6-Gingerol overcomes TMZ resistance in GBM by suppressing EMT and cell migration via the PI3K/Akt/β-catenin/c-Myc pathway

Abstract

Glioblastoma multiforme (GBM) is the most aggressive and treatment-resistant primary brain tumor with acquired resistance to temozolomide (TMZ) posing a major clinical challenge. This study investigates the therapeutic potential of 6-gingerol, a bioactive compound from ginger, in overcoming TMZ resistance in GBM and delineates its molecular mechanisms. TMZ-resistant GBM cell lines (U87-TR and A172-TR) were established which exhibited enhanced migratory capacity and pronounced epithelial-mesenchymal transition (EMT) features.
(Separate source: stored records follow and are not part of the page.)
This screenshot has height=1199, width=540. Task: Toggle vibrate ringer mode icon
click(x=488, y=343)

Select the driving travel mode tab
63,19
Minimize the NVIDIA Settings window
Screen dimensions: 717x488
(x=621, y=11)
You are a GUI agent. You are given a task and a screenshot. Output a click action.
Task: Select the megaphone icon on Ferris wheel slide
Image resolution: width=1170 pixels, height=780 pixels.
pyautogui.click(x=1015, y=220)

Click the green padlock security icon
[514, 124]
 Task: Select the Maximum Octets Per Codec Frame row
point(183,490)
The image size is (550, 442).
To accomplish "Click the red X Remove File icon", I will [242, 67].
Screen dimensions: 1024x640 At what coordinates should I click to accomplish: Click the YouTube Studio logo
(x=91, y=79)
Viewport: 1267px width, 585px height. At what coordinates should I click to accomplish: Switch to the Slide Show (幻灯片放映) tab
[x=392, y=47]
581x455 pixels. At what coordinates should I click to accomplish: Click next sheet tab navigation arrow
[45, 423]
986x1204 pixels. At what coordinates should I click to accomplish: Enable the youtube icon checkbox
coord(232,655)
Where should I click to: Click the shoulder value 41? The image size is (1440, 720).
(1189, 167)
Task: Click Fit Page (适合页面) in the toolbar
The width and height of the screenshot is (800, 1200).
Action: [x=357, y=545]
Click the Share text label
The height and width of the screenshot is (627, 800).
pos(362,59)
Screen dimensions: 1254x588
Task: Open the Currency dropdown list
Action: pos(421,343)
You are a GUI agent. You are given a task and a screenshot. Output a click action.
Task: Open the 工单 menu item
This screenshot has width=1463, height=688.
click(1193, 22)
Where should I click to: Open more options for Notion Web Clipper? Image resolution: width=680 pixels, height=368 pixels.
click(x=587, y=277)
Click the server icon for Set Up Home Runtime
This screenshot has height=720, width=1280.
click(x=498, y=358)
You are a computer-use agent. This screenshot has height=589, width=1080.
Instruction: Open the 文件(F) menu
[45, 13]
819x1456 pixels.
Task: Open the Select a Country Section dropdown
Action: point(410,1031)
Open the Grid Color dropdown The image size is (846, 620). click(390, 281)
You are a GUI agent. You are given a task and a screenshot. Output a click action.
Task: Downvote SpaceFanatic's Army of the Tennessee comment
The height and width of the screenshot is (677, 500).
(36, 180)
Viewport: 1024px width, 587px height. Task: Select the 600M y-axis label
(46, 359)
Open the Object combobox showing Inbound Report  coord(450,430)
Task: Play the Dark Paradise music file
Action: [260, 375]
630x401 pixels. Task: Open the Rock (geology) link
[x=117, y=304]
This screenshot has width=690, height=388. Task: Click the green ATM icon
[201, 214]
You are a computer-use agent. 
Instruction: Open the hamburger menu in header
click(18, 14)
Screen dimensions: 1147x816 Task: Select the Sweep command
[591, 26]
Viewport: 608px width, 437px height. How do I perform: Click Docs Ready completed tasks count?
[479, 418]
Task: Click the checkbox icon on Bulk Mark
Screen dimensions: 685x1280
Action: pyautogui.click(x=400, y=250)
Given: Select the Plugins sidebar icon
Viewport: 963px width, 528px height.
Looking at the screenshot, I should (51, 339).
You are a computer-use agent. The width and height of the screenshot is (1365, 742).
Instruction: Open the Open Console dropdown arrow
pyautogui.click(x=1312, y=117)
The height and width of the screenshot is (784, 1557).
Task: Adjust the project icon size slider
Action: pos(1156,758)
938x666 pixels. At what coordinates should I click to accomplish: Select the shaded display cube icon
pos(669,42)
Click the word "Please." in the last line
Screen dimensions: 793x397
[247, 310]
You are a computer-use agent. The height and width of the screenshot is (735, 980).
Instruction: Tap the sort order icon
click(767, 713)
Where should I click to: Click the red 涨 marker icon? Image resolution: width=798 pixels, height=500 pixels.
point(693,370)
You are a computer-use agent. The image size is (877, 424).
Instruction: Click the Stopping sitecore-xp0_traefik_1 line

Treatment with 6-gingerol significantly reduced cell viability, colony formation, and migratory ability, as demonstrated by wound healing and transwell assays. Co-treatment with TMZ and 6-gingerol restored TMZ sensitivity and enhanced cytotoxicity in resistant cells. Mechanistically, 6-gingerol suppressed matrix metalloproteinases (MMP-2 and MMP-9) and reversed EMT, as indicated by the upregulation of epithelial markers and downregulation of mesenchymal markers. Western blot and transcriptomic analyses revealed activation of the PI3K/Akt/GSK-3β pathway and overexpression of β-catenin and c-Myc in TMZ-resistant cells. 6-Gingerol inhibited PI3K/Akt phosphorylation and downstream targets, notably reducing c-Myc levels. Pharmacological intervention confirmed that PI3K/Akt signaling governs c-Myc expression and EMT progression in TMZ-resistant GBM. In vivo, 6-gingerol markedly suppressed tumor growth in a TMZ-resistant xenograft model without observable toxicity, accompanied by inhibition of the PI3K/Akt/β-catenin/c-Myc axis. These findings demonstrate that 6-gingerol effectively reverses TMZ resistance and EMT-driven invasiveness, supporting its potential as a novel adjuvant strategy in GBM therapy.